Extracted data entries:
________
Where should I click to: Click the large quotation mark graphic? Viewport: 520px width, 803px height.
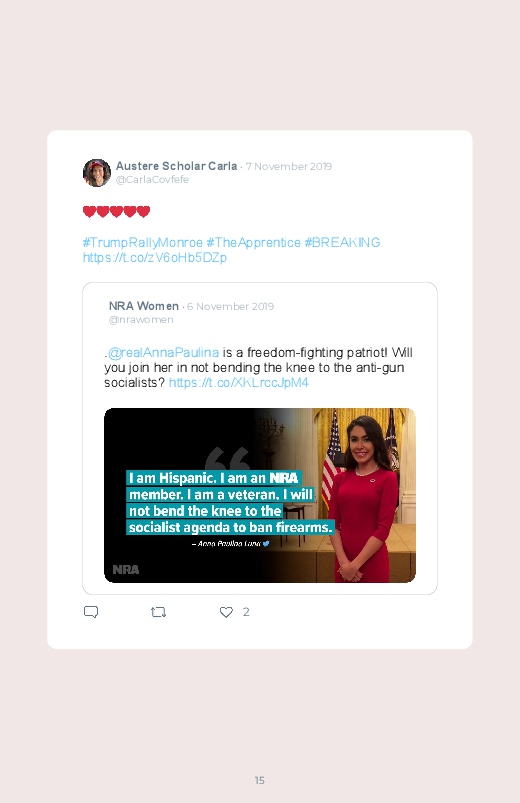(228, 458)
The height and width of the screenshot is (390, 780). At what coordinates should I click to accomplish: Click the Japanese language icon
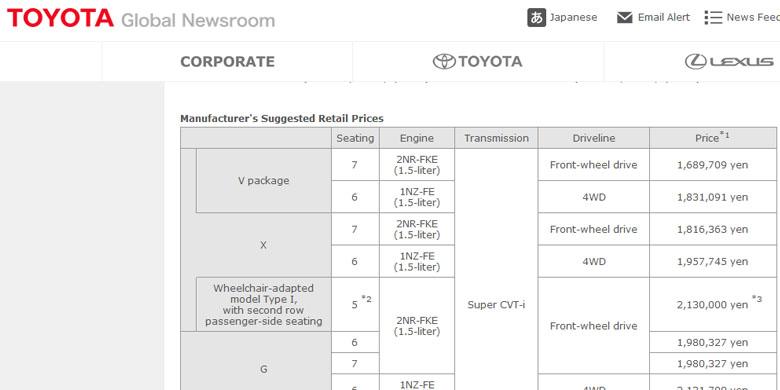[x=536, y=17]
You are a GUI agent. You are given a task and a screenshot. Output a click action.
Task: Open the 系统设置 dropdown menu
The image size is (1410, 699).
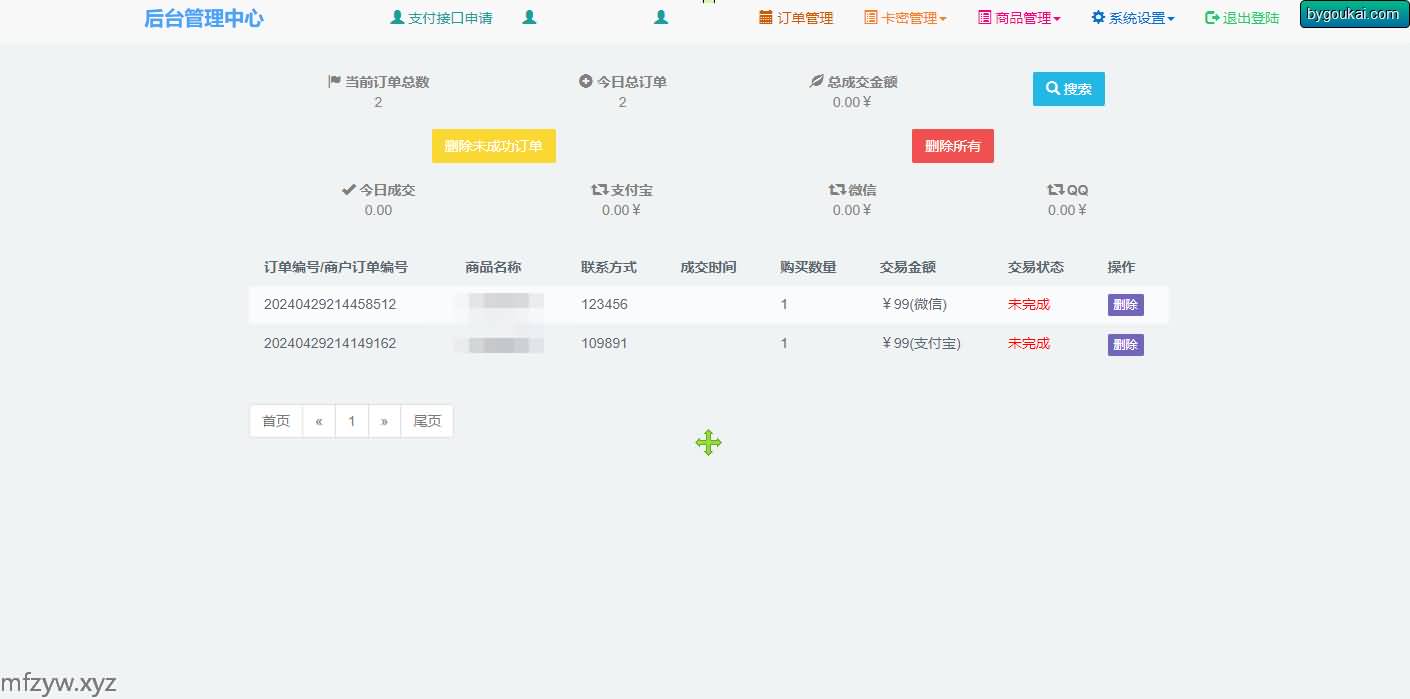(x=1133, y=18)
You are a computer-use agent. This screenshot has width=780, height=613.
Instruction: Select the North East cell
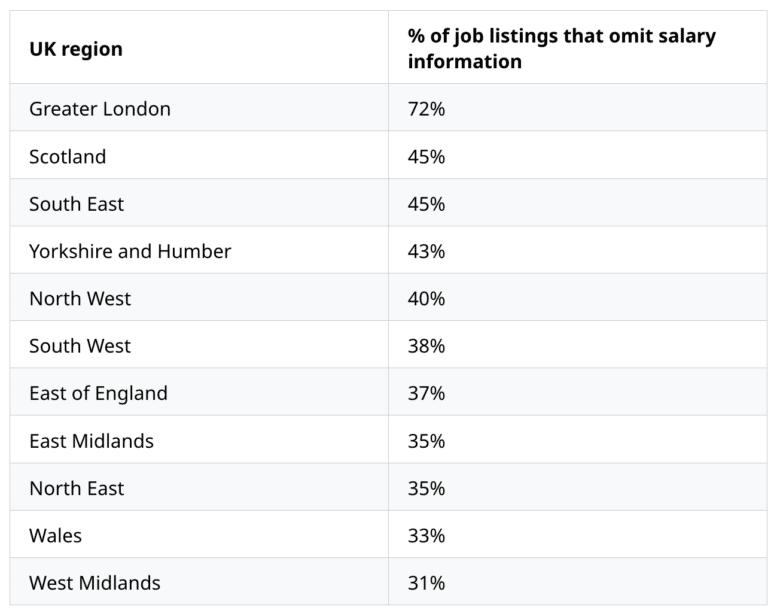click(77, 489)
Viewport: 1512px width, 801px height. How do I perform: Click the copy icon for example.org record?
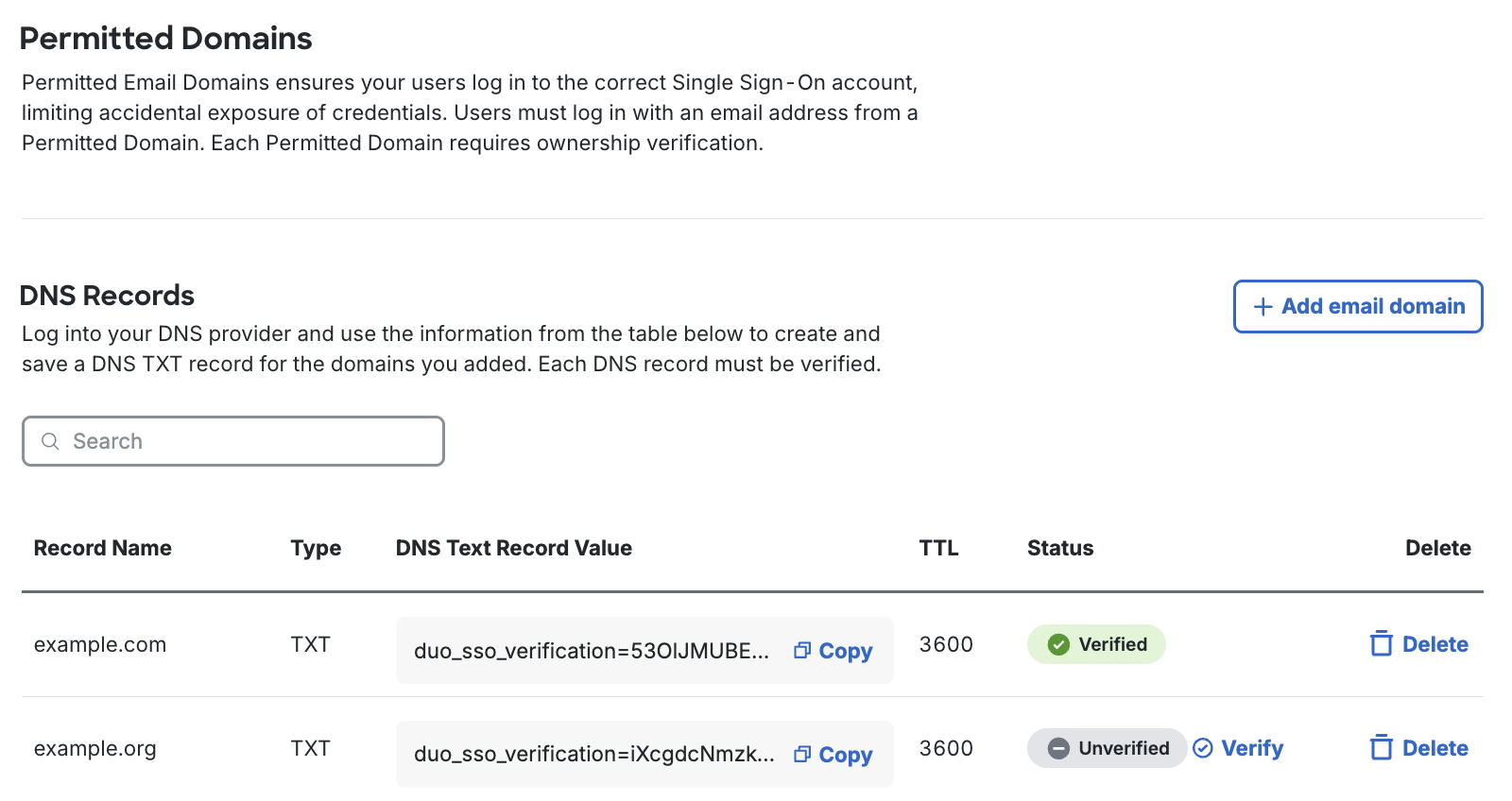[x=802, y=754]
________
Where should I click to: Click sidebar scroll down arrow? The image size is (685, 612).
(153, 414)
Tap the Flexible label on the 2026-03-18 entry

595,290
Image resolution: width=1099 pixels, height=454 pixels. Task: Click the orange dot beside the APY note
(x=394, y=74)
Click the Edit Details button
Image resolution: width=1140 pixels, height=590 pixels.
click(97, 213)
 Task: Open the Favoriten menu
________
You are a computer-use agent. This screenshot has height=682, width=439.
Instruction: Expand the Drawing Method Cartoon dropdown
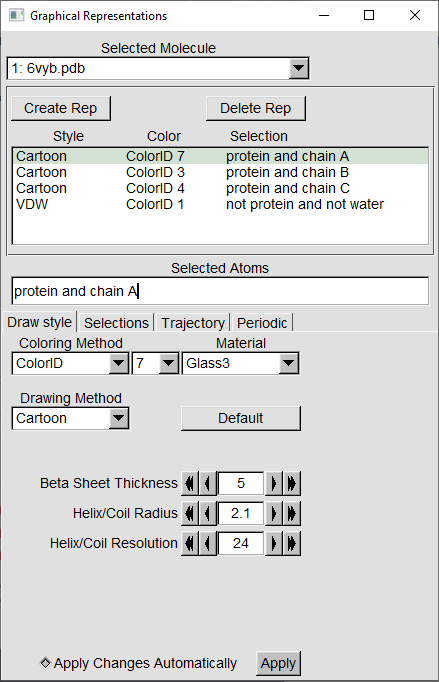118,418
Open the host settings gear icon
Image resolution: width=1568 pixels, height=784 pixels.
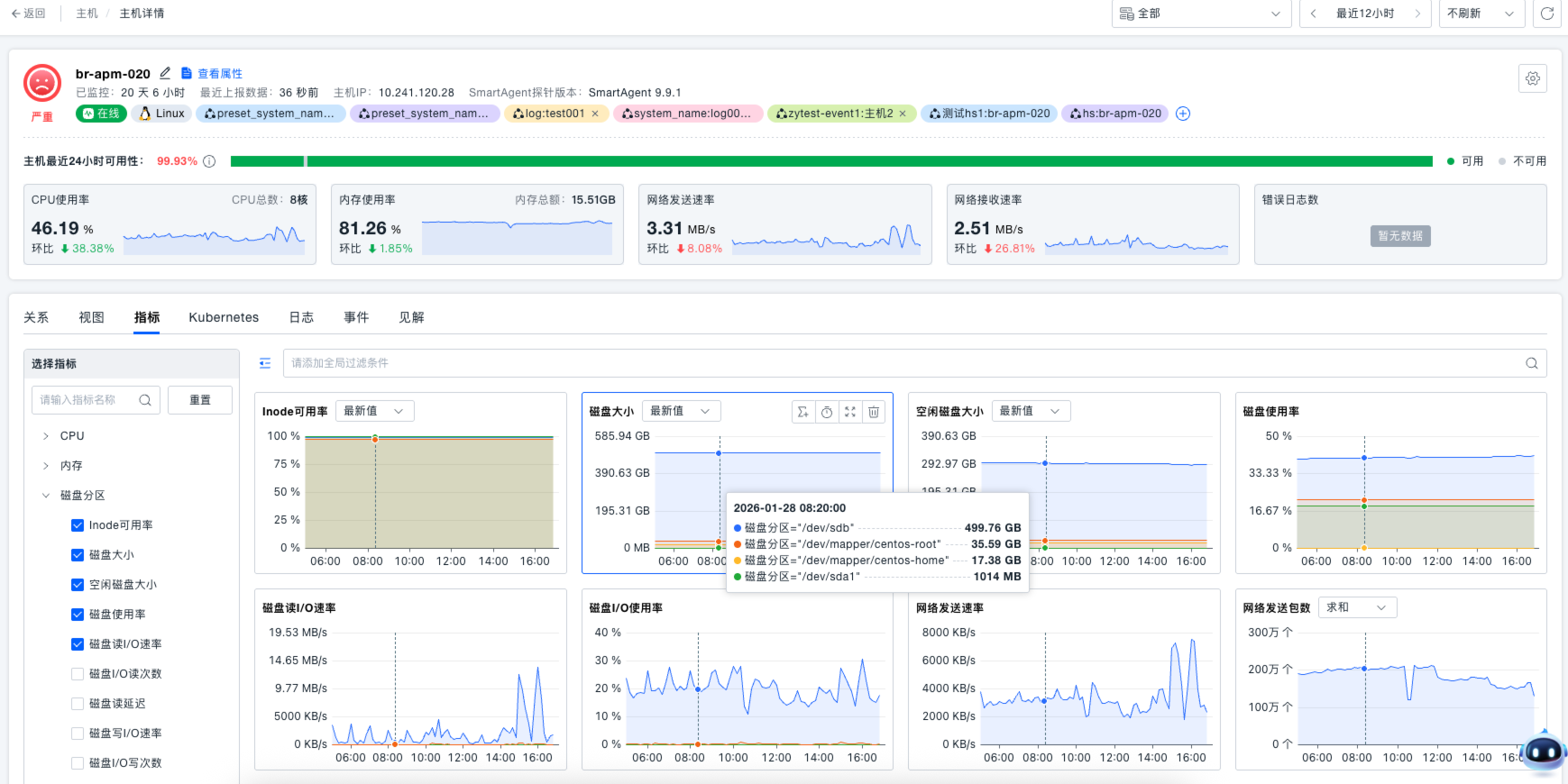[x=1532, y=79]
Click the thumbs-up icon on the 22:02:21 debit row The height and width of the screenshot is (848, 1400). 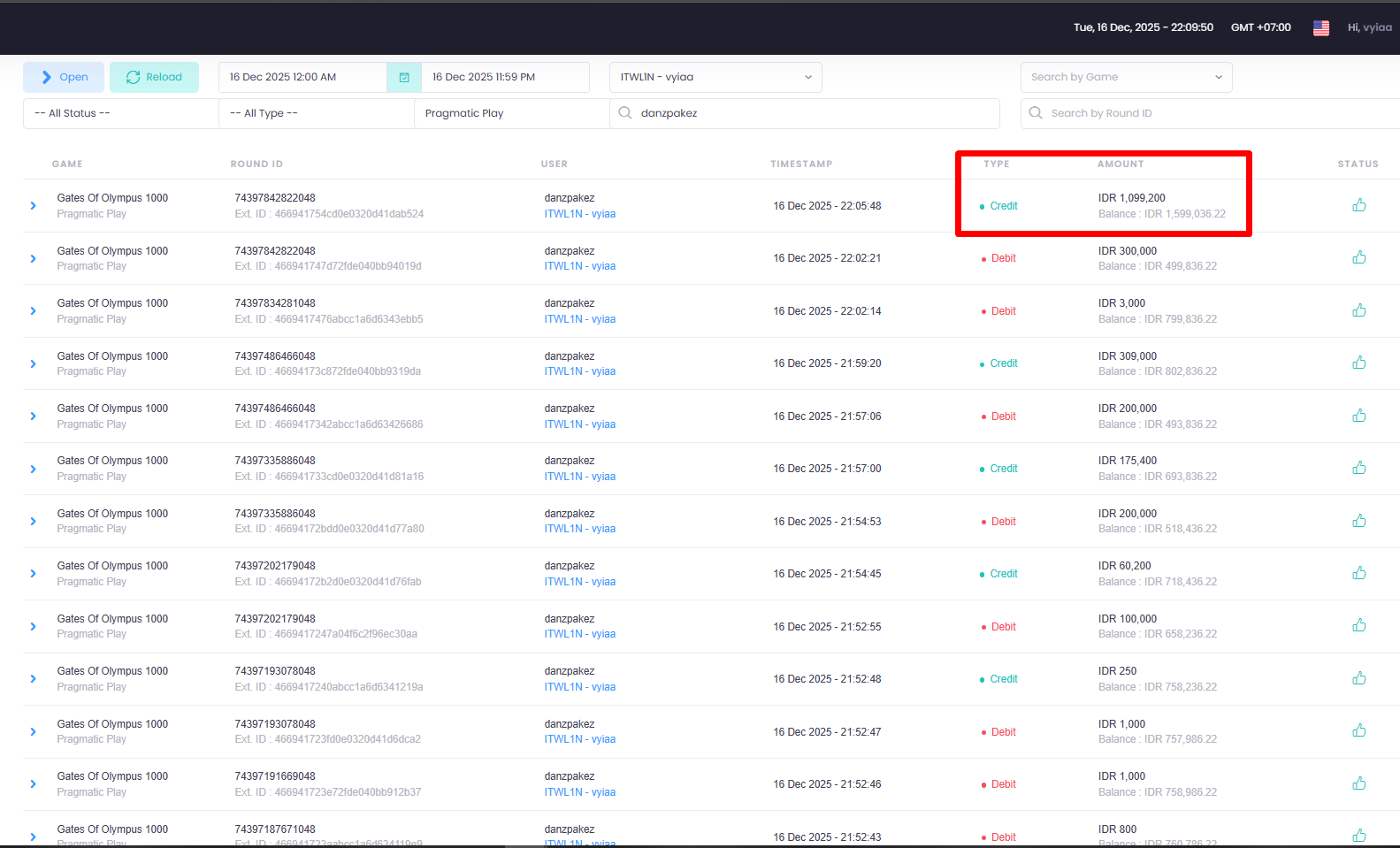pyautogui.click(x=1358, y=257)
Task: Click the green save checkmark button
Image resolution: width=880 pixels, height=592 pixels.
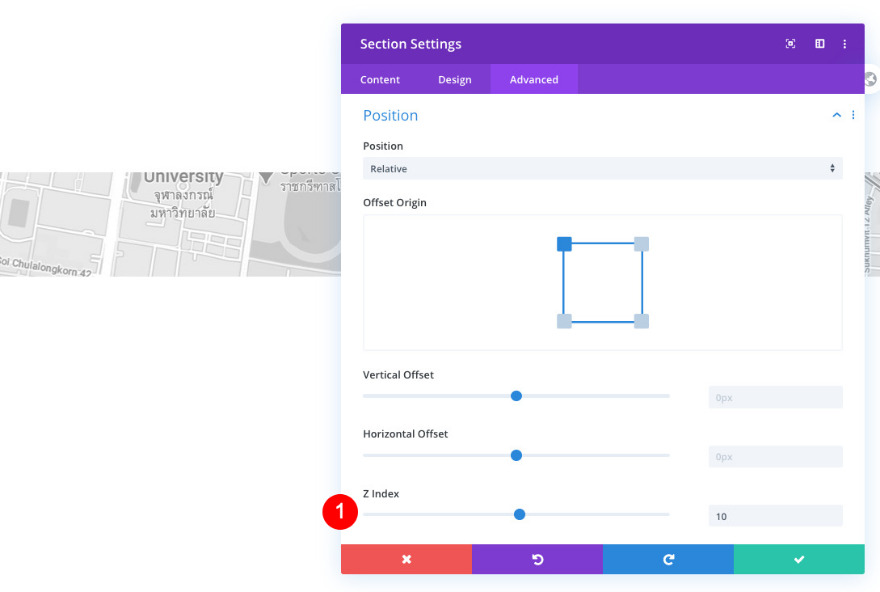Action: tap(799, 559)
________
Filter the entries above down to the lines containing the word "menu".

**Problem solution:**
Task: Open the 系统设置 dropdown menu
 Task: Open the Favoriten menu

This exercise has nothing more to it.